I was also wondering whether it was worth using my kitchen scales which have a ml setting as well as the usual g, lbs, oz etc. What I'd thought of doing was checking between the 2 scales to see if they agree and then using the kitchen scales to measure the brew water and then with the decanter, rinsed filter and grounds on the other scales add the bloom water and then tare.


----------



## MWJB (Feb 28, 2012)

Sure, good plan, brew water to a g or two won't be critical.

How about alt #3:

Big scales, little scales on top of the big scales,

rinse filter, heat carafe, discard rinse water

carafe on top of the little scales & tare them.

Add cone, filter & coffee dose.

Tare big scales, start brewing - big scales show brew water added.

...at end lift out cone, filter & grinds to see what you have in the carafe (little scales), fine tune with a couple more pulses to correct if necessary.

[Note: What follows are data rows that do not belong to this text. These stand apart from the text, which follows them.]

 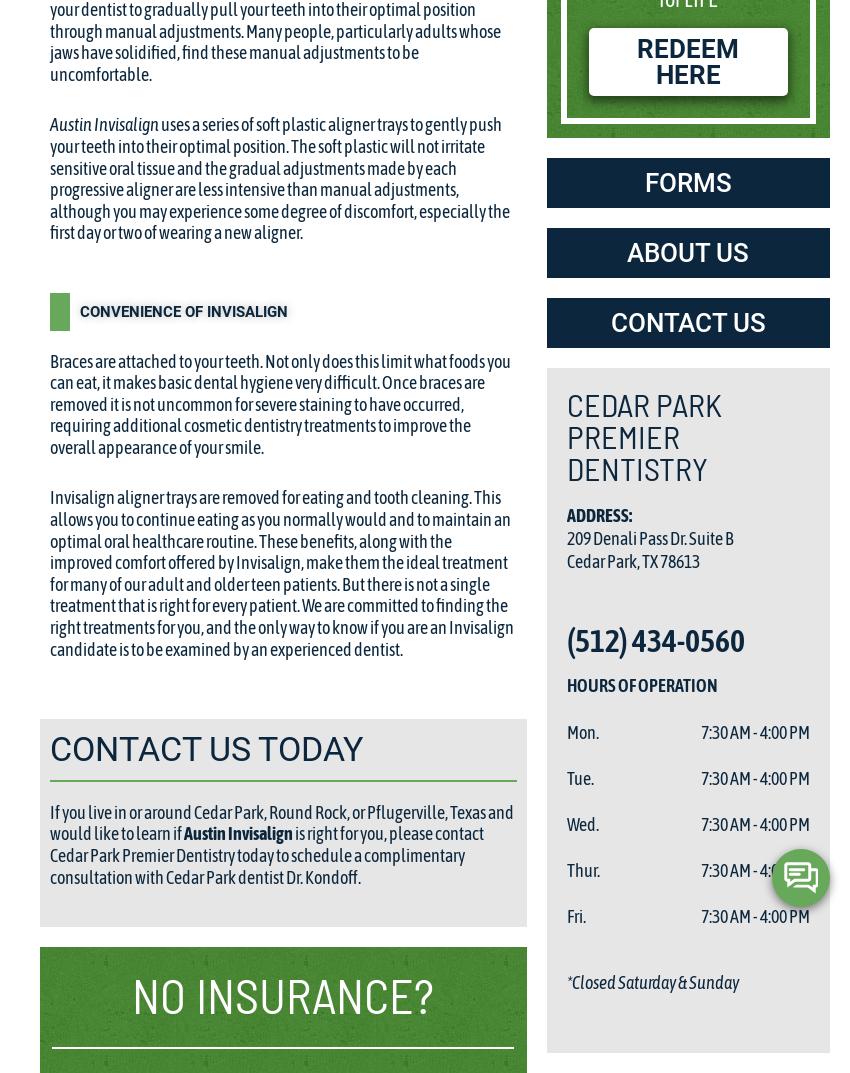 I want to click on 'ABOUT US', so click(x=686, y=251).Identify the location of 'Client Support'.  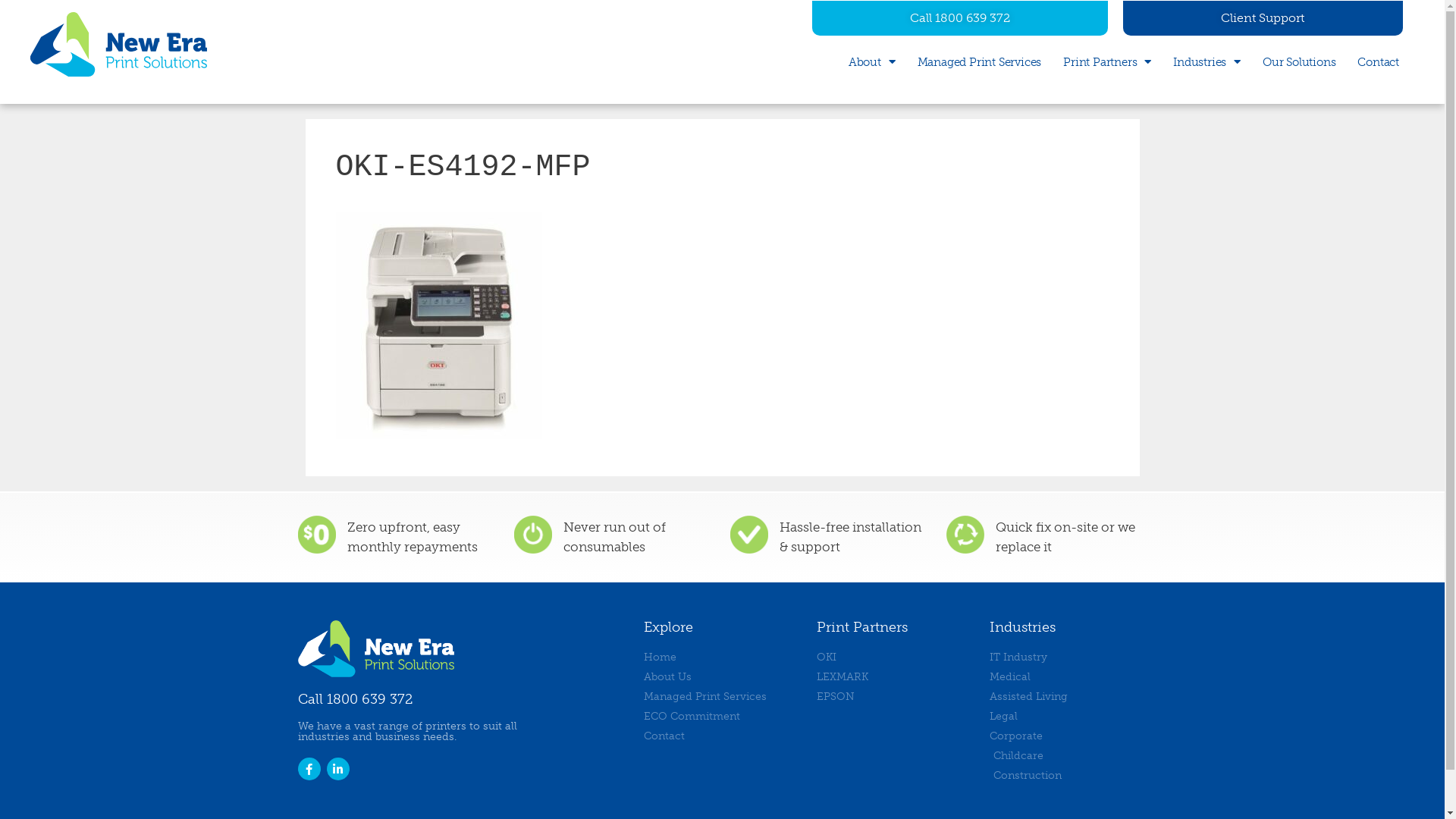
(1263, 17).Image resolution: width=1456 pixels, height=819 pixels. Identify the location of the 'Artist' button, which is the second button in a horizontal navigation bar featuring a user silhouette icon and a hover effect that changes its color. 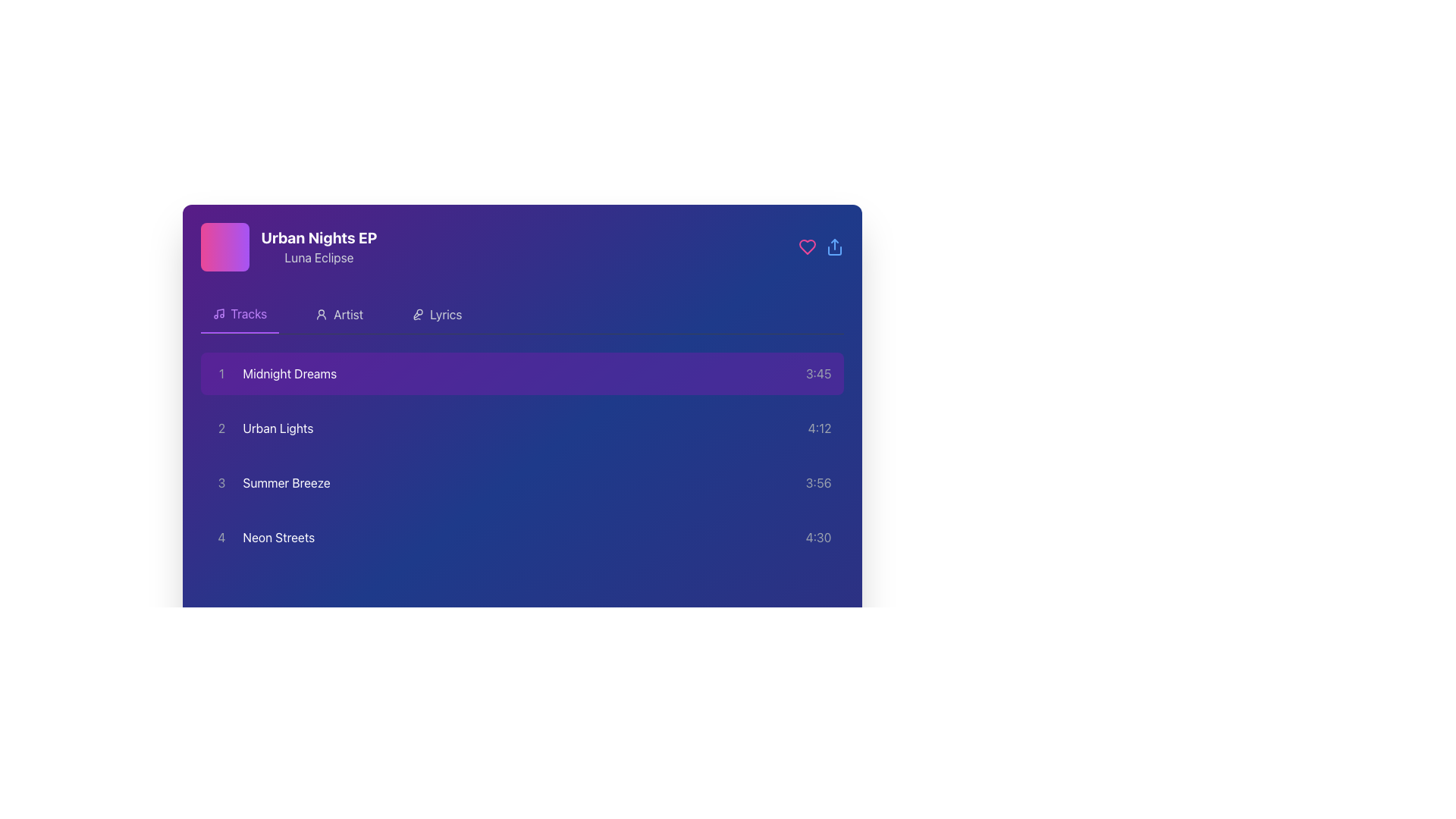
(338, 314).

Don't forget to dab, dab, dab so the scales don't time out 

Normal people just weigh the water going in...I feel I'm inflicting my peculiar habits on others...;-) But hey, nothing sadder than the sight of some unemployed scales....Quick, dab 'em! Make them feel loved.


----------



## Charliej (Feb 25, 2012)

Lol sounds like an idea worth trying the newer ones have a 60 second time out which seem to reset as they move and don't go off with a weight on them(well they haven't done so far and the kitchen scales time out seem to be measured in minutes as well, not bad for a £10 set from Argos. Now I need a plan to include the AWS Blade scales as well lol, or maybe 3 sets is OTT.


----------